There have been numerous articles in the press recently on topics relating to children and the early child care and education sector, so we have included some of these which may be of interest to you…
Minister Frances Fitzgerald T.D. published the Heads of the Children First Bill which will be sent to the Oireachtas Committee on Health and Children for consultation with key stakeholders to take place before the Bill is finalised.
The purpose of this Bill is to put Children First: National Guidance for the Protection and Welfare of Children on a statutory basis which is a key commitment in the Programme for Government.
Minister Fitzgerald said ‘I believe this legislation will be welcomed by all those who place the safety of children at the heart of our society. Organisations and professionals who are currently operating under Children First should not be concerned, as they are already operating safe practices, training staff and reporting concerns to the HSE. The new Child and Family Support Agency, to be established in 2013, is preparing to undertake the new responsibilities under the legislation and to deal effectively with reports that it receives.’
Ireland’s food safety watchdog is urging creches to guard against the spread of E.coli following an increase in the prevalence of the potentially deadly bacteria in the community.
The Food Safety Authority of Ireland (FSAI) said there were 285 cases of E.coli recorded last year by the Health Protection Surveillance Centre, compared to 199 in 2010.
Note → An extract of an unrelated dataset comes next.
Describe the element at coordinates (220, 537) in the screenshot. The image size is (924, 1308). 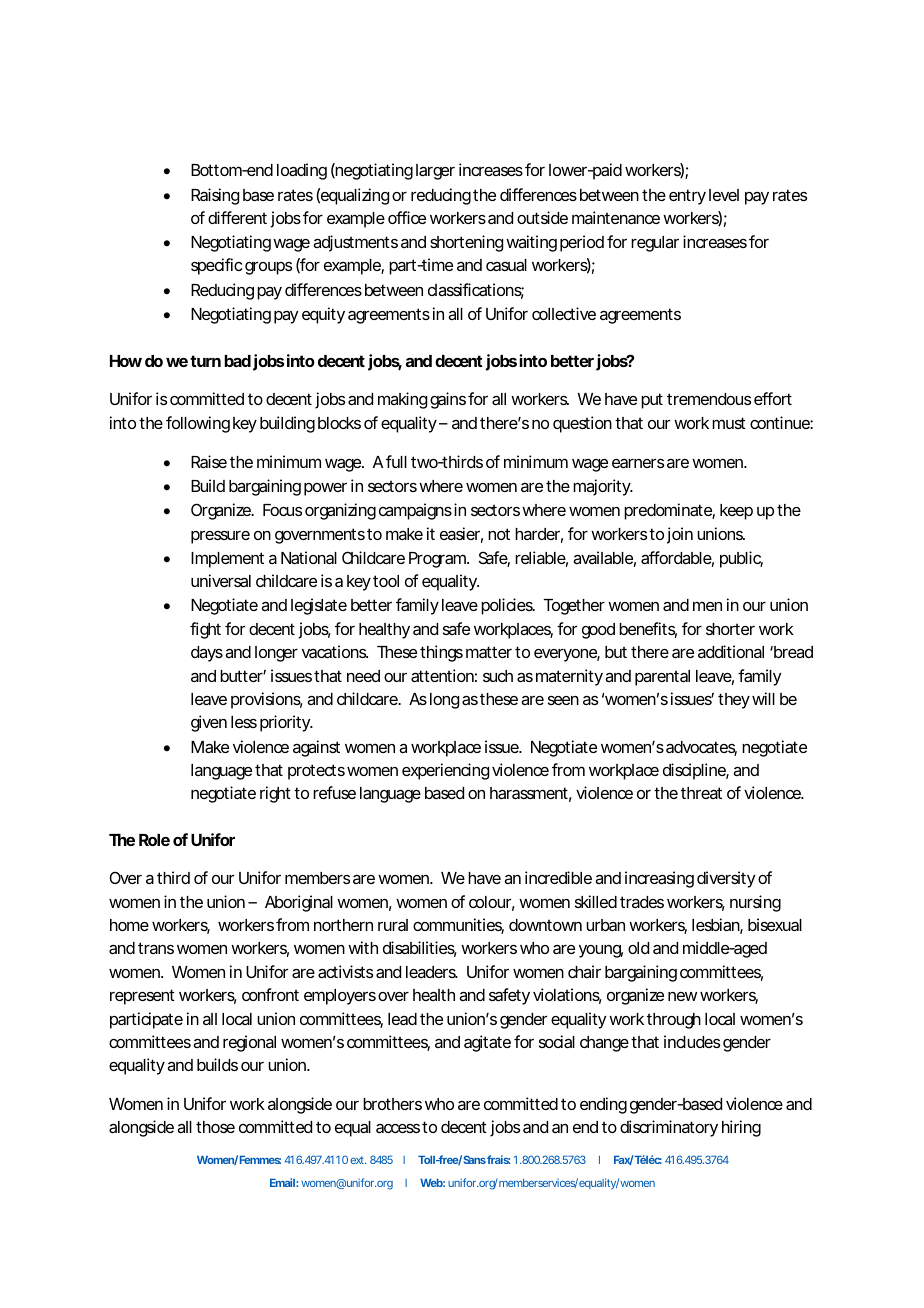
I see `pressure` at that location.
Irene Gunning, chief executive of Early Childhood Ireland, welcomed the leaflet and call to prevent the spread of E.coli in childcare settings.
Download the Food Safety Authories free leaflet : E.Coli – how to protect the children in your care
Children are bearing the brunt of the recession, with close to a third affected by some form of deprivation, according to a new report.
Poverty and deprivation is higher for children than for adults and has worsened with the economic downturn, the report by the Economic and Social Research Institute finds.
Child-specific deprivation rates are worst, at more than 20 per cent, in one-parent units and in families with low income, a father out of work or a mother with no qualifications, a disability or aged under 29.
Minister for Social Protection Joan Burton, who has been criticised by lone parents for her plans to remove child benefit from one-parent families for children over seven, said the report showed the importance for children of parents staying on in education.
A new study to investigate the wellbeing, diet and exercise levels of school children in Cork will be the most detailed of its kind in Ireland to date.
“Accurate estimates of the changes in childhood obesity over time are necessary to help develop appropriate measures to tackle the problem of childhood obesity,”said Janas Harrington from the department of epidemiology and public health in University College Cork.
She said it was anticipated that the results of this study would highlight areas of action for policymakers, planners and developers with responsibility for addressing childhood obesity and creating sustainable healthy environments.
A new National Trust report in the UK has found that evidence of a long-term and dramatic decline in children’s relationship with the outdoors is ‘overwhelming’ and urgent action is needed to bridge this growing gap before it’s too late.
Report author Stephen Moss, said: “We all know the benefits being outdoors can bring, and as parents we want our children to spend more time outdoors than they do.
“But despite this overwhelming evidence and the different initiatives and schemes run by organisations across the UK, our kids are spending less and less time in the outdoors.”